Zeuge: Fabians Vater äußerte Tatverdacht gegen Angeklagte
Im Mordprozess um den getöteten achtjährigen Fabian hat ein langjähriger Freund des Vaters ausgesagt, dass dieser anfangs auch einen Tatverdacht gegen die Angeklagte geäußert habe. Der 38-jährige Zeuge erklärte am 16. Verhandlungstag vor dem Landgericht Rostock, der Vater habe ihm am 14. Oktober 2025 klipp und klar gesagt, dass er die 30-jährige Angeklagte verdächtige. An diesem Tag war Fabians Leichnam bei einem Tümpel in Klein Upahl entdeckt worden.
Vater bestreitet Aussage des Zeugen
Fabians Vater war jahrelang mit der Angeklagten liiert und ist nach eigenen Angaben nach einer vorübergehenden Trennung wieder mit ihr zusammen. Anfang des Jahres habe der Vater dem Zeugen jedoch mitgeteilt, dass er nun davon ausgehe, dass die Angeklagte nichts mit der Tat zu tun habe, und dass er dies auch ohne einen Beweis ihrer Schuld nicht glaube. Der Vater selbst, der am Mittwoch im Gerichtssaal 2.002 anwesend war, hatte bei seiner eigenen Vernehmung am zweiten und dritten Prozesstag die Aussagen des Freundes gegenüber der Polizei zurückgewiesen.
Vorwurf: Sechs Messerstiche und Brandstiftung
Die Staatsanwaltschaft wirft der Angeklagten vor, Fabian am 10. Oktober 2025 an einem Tümpel bei Klein Upahl mit sechs Messerstichen getötet und den Leichnam anschließend in Brand gesetzt zu haben. Die Frau schweigt bislang zu den Vorwürfen, will sich aber nach Angaben ihrer Verteidiger im August äußern. Fabians Mutter nimmt als Nebenklägerin an dem Prozess teil, der bis zum 10. September terminiert ist.
Tierärztin: Rechnungen wurden zügig bezahlt
Fabians Vater versorgt derzeit täglich die fünf Pferde der Angeklagten – ein Reitpferd und vier Ponys unterschiedlicher Größe. Eine Tierärztin, die ebenfalls als Zeugin vernommen wurde, sagte aus, dass die Pferde der Angeklagten sehr wichtig seien. Von 2021 bis heute seien Rechnungen in Höhe von insgesamt 8.000 Euro angefallen, die alle zügig bezahlt worden seien.

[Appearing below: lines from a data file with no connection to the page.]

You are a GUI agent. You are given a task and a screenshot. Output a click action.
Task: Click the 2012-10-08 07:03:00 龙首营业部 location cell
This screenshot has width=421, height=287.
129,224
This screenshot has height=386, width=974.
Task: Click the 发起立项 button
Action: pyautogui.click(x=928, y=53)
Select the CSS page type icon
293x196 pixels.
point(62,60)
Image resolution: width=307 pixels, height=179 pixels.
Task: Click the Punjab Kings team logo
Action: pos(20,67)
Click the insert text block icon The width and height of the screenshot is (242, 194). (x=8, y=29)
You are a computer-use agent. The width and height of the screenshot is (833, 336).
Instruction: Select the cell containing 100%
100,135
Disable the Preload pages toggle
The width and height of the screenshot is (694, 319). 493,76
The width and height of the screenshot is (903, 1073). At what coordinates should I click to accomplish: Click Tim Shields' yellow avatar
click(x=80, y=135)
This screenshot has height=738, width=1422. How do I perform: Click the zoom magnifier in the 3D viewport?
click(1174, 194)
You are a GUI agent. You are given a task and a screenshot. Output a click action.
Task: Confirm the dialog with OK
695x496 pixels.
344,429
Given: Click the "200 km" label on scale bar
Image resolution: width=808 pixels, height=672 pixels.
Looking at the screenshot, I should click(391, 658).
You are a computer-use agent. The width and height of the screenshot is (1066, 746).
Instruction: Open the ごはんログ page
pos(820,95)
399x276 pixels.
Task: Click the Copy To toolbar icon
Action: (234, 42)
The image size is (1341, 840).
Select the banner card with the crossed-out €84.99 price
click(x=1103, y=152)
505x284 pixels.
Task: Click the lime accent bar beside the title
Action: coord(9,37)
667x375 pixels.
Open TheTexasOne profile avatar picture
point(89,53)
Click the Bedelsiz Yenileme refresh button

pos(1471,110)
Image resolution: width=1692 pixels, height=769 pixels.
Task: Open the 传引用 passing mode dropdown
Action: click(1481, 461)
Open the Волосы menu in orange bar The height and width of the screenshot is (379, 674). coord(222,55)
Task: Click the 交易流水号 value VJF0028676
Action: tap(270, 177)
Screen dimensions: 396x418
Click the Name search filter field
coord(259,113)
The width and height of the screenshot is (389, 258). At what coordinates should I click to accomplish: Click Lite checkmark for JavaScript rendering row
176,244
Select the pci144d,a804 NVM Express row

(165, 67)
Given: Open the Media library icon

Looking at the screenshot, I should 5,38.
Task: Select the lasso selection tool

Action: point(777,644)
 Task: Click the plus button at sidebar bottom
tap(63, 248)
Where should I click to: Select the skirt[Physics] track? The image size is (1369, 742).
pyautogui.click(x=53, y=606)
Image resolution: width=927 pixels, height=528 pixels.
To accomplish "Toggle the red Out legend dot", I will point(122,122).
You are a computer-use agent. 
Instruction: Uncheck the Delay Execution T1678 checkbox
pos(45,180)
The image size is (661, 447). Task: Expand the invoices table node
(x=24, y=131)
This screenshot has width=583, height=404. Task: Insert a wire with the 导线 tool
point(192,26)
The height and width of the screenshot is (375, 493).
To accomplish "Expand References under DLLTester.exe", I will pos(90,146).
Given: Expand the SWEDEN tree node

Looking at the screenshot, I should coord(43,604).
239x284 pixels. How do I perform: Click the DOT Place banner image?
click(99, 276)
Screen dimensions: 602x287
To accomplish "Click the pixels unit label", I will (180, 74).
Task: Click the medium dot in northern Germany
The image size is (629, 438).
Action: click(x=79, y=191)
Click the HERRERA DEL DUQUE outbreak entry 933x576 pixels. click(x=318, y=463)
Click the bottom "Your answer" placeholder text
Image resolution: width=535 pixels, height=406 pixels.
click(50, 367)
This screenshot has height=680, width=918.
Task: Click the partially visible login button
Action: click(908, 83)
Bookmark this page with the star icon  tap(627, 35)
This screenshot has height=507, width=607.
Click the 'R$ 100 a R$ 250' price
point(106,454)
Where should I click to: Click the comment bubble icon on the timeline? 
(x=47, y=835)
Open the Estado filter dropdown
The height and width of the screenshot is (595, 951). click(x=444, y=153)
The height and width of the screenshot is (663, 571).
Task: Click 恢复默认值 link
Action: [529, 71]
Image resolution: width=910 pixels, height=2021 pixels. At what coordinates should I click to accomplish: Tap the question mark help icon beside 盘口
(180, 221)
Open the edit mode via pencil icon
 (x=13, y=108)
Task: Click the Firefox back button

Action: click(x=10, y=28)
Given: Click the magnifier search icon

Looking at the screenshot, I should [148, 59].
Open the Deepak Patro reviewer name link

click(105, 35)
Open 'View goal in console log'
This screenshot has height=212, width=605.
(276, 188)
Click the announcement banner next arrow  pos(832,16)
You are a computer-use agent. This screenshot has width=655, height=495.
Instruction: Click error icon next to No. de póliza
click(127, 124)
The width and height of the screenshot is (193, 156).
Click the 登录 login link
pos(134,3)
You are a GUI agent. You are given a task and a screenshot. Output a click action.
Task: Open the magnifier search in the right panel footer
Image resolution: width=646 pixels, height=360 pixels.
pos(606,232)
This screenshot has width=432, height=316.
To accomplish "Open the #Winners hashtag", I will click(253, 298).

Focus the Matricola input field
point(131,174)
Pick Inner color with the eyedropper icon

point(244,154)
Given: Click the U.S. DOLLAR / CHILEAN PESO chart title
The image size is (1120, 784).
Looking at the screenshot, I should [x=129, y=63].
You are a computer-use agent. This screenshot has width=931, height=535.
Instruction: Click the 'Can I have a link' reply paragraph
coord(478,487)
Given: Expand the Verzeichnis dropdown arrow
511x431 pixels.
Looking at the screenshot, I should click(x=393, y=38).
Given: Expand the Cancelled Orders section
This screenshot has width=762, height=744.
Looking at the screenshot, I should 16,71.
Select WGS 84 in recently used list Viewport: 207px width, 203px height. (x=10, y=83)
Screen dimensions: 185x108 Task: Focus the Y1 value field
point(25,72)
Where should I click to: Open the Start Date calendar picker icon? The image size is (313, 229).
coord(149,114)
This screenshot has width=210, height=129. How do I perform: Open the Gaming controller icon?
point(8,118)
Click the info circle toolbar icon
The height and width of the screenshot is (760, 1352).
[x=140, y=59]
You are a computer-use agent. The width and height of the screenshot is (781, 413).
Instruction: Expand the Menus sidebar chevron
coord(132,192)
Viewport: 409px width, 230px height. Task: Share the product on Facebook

Wenige Tage nach dem Auffinden von Fabians Leiche habe die Angeklagte der Tierärztin eine Sprachnachricht geschickt. Darin sei es zwar um den Gesundheitszustand eines Pferdes gegangen, sie habe aber auch gesagt, dass sie nichts mit der Tat zu tun habe. Sie habe Fabian einfach nur gefunden.
Weitere Zeugen und Fortsetzung des Prozesses
Die Angeklagte hatte den Leichnam des Kindes nach eigener Aussage am 14. Oktober zufällig beim Spaziergang mit dem Hund gefunden und die Polizei alarmiert. Nach Aussagen von Zeugen war sie jedoch bereits am 13. Oktober zweimal mit je einem Bekannten am Fundort gewesen. Des Weiteren kamen eine Gerichtshelferin, ein früherer Arbeitgeber und ein Freund der Angeklagten zu Wort. Der Prozess wird am Donnerstag fortgesetzt, dann sollen fünf Bekannte und Nachbarn der Angeklagten als Zeugen gehört werden.